Less than a full hour after liftoff, Echo hears what could only be described as a distorted whinny, coming from somewhere among the ship. They try to sit more upright, almost banging their head against the wall in the cramped space, and soon enough there’s the soft hiss of the door to the cargo hold opening. Echo tenses as an unmistakable voice booms across the room.

“Woah, alright, Duck— I get it! Tone it down a notch now, okay?”

Steps on the floor, some definitely not human, coming closer and closer to their hiding spot and Echo’s got this, really, maybe they won’t even have to use their sword, but they’ve been stuck in the same crouched position for so long their muscles are starting to ache and their pulse is quickening and _why_ does it smell like horse all of sudden.

“Here?” Echo hears the guy whisper, followed by some shuffling right above them. “I can’t believe how good your nose is, bud, pretty amazing stuff.”

Echo doesn’t even have the time to wonder what’s happening before the panel above them gets lifted, flooding them with sudden artificial light bright enough to dazzle them, the sting of pain digging deep in the space between their eyes. They’ve done this before, though, so they spring upwards before they can think too hard about the way their legs and arms will burst in pinpricks, swinging the heel of their open palm at the guy’s head. Something smooth catches their arm mid-motion and tugs them up, lifting them at eye level with what looks like the weirdest creature Echo’s ever seen. Also, their feet are dangling in the air now.

“What the _fuck_?” they blurt out at the same time as the guy yells, “Duck, put them down! Bad horse!”

The alleged horse makes the same weird whinny from before, something akin to annoyance in its tone, but still puts Echo back down on the pavement, careful not to drop them back in the hidden compartment. They decide to count that as a small mercy; also, it’s not like they haven’t met their fair share of weird alien animals. A horse named Duck with a prehensile mane is nothing compared to a talking snake made out of grass from a sentient planet.

“So, uh,” the guy starts once Echo’s regained their footing. He’s keeping some distance between them, hands clasped together like he’s not quite sure what to do with them, and Echo suspects he might be trying to give them space, as ludicrous as that sounds in this situation. “You a stowaway?”

“You a smuggler?” comes out of their mouth before they can think any better of it, words clattering everywhere like spilled marbles as the guy’s face twists first in surprise, then in what seems to be genuine embarrassment. Huh.

“Look, the ship’s not mine?

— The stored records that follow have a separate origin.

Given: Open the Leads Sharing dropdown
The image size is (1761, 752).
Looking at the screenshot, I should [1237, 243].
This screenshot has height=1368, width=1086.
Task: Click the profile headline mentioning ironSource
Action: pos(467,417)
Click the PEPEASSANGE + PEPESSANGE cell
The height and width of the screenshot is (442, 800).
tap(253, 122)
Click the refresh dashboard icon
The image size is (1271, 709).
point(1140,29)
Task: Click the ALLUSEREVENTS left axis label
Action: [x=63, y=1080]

I’m actually covering for this friend of mine, Grand, who…” He trails off, now frowning, a finger pointed in their direction. “You’re the one who has to explain themself here!”

His voice melts into Ballad’s, into their parents’ and the stranger’s eyes are Legato’s own, looking up at Echo with nothing but an endless expanse of confused frustration, then Echo blinks. And after blinking, they breathe. Unclench.

“I just— I needed a ride off planet, okay? You can kick me out.”

The guy arches an eyebrow. “In the middle of space?”

“I mean, no, I guess at your first pit stop? Don’t wanna drift away and die in the middle of the cosmic void, if possible.”

At that Duck (pretty messed up how they know the horse’s name but not the guy’s) lets out a huff Echo doesn’t have any better word to describe than derisive and the guy’s mouth takes on an apologetic curve. It doesn’t look at all like a good sign.

“We’re kind on a tight schedule, Duck and I,” he explains. “No pit stops, gotta fly straight to the Brink. Ah, but it’s a really cool place! You could go about your way from there, even though it’s kind of… backwater?”

“Backwater’s perfect,” Echo says, all too eager at the prospect of not getting arrested, then the realization hits them. They can’t help the look of mild horror that must have crept over their face. “Wait, how many days is it from here?”

They could swear Duck is smiling ear to ear as the guy says, “about a couple of weeks, give or take. Oh, I’m Gig by the way! What’s your name?”

Maybe it’s the notion of having to spend two whole weeks on a ship they illegally boarded with only a weird horse and a weirder man for company that’s dizzying them, but they don’t even think of giving out a fake name as they say, “Echo. Thanks for, um, the lift?”

Gig laughs, loud the way he had been with the spaceport staff, and it makes Echo feel the tiniest bit less dreadful.

 

***

 

It turns out Gig’s a _very_ talkative person, which means by the time it takes him to show Echo around the rather small ship quarters they’ve learnt far more than they ever wanted to know about him. He happens to be a florist of some sort, as well as an online personality, and he doesn’t seem to be the slightest bit fazed when Echo informs him they’ve never heard of the name Gig Kephart before. He tells them the containers he’s transporting are full of flowers in cryostasis (thank goodness they didn’t try to open those) and the reason he’s in such a hurry is that he needs to deliver them in time for two of his friends’ wedding.

“They’re both so stressed out about this,” he explains, a soft look in his eye while the other projects a holographic picture of two people, a woman with cat-like features and a person who seems to be qui err. “Fourteen’s gonna have a stroke if I’m late and then Tender will have to murder me on her own wedding day. Oh, but you should see the flowers!”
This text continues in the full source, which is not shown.